In 2012, Obama called the $25 billion-mortgage settlement with the big banks a victory for regular folks, and said it was only a beginning. Yet it seems that things have changed since then.
There have been huge settlements and fines imposed on banks in the US. Some have also affected European banks, including the likes of HSBC, Standard Chartered, BNP Paribas and ING, for not complying with US restrictions on the financing of terrorism, drug trade or hostile countries. One might criticize this as a form of neo-imperialism. But at the same time, as a French citizen, I am not particularly proud of the role BNP Paribas played in financing the brutal Sudanese government, which undergirded the unprecedented amount they had to pay last year. That said, these huge settlements also have their dark side. They are not as transparent as a full judicial process, and there might be unhealthy incentives for the authorities to milk the defendants financially without putting any bankers in jail.

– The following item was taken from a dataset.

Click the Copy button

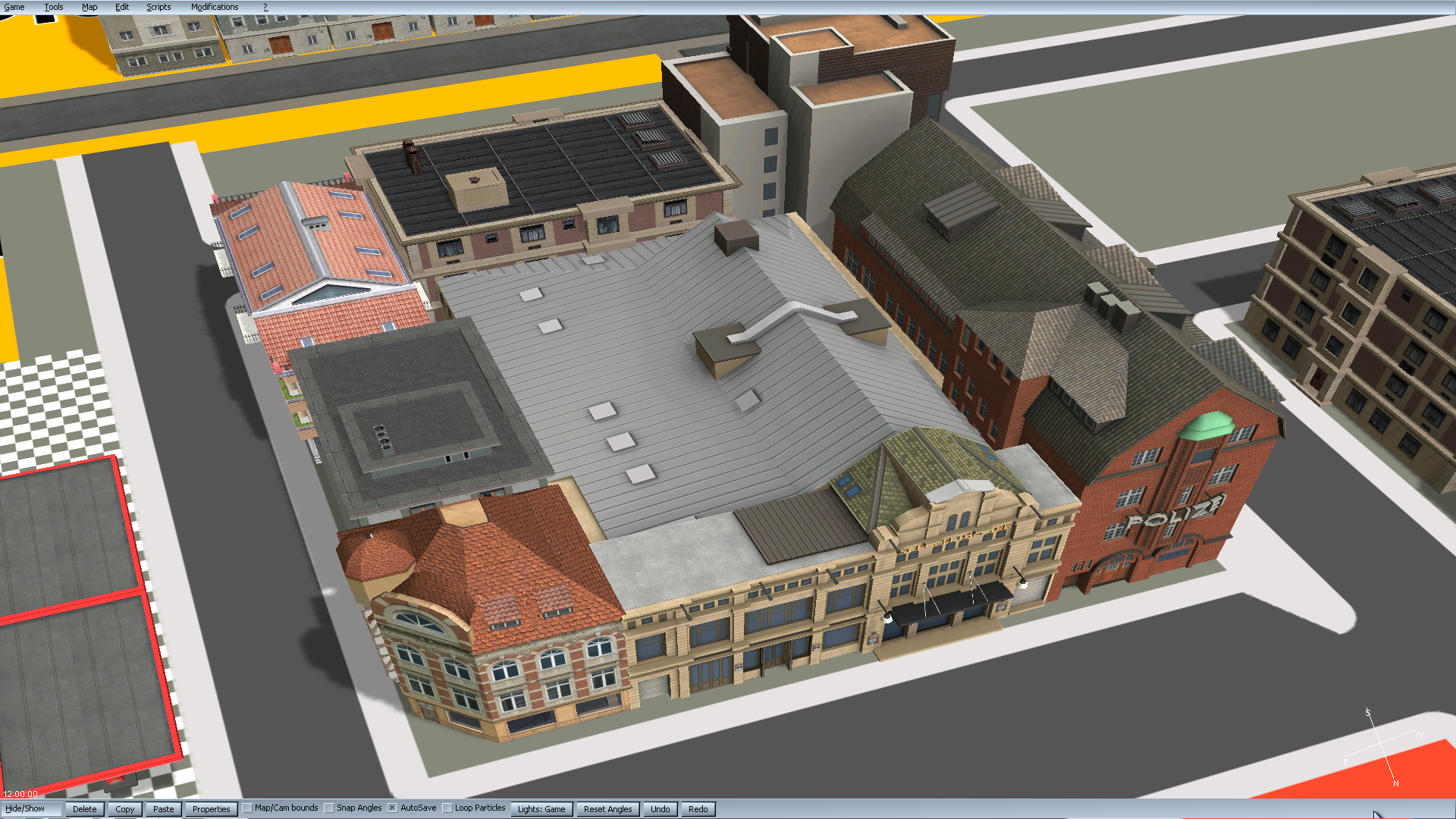[x=125, y=809]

A few months ago, Obama spoke to a group of Wall Street executives, urging them to change the way they do business. Have they done that?
The truth is that the US consensus remains that finance should remain a commercially driven sector, even as it is regulated by public authorities. In other words, banks and other financial firms will continue to seek profits, and individual greed will remain a powerful engine of the system. That is very different from Europe, where a large part of the financial system remains in public hands (as in Germany) or controlled by public shareholders (as in Italy), and where EU law has introduced a cap on bank executives’ bonuses, something the US is not even considering. One may debate whether this commercial and capitalist orientation is a good or a bad thing, but what is clear is that the European system, which is definitely more hybrid, has fared worse since the beginning of the crisis in mid-2007. The Chinese system, even less commercial and capitalist than Europe’s, is experiencing huge problems as well. That said, some of the asymmetries in the US system are being addressed by the Consumer Financial Protection Bureau (CFPB), a new agency that was created by the Dodd-Frank Act to defend the interests of retail customers of financial services. … Europe should consider creating an equivalent.
And now, the million-dollar question: what is the biggest problem of the US financial system today? And how can it be solved?
Monitoring and analyzing systemic risk is a constant challenge. The framework for housing finance in the US has not been properly reformed. Disclosures and financial transparency can and should be further improved. Some post-crisis reforms, such as the decision to mandate central clearing for many derivatives trades, may have unintended consequences and possibly backfire. Financial stability is never achieved on a permanent basis. Having said that, at this point I see more immediate unresolved imbalances and problems in Europe’s financial system than in the US.
Interview with Nicolas Vèron, senior member of the Bruegel think tank and professor at the Peterson Institute for International Studies in Washington DC.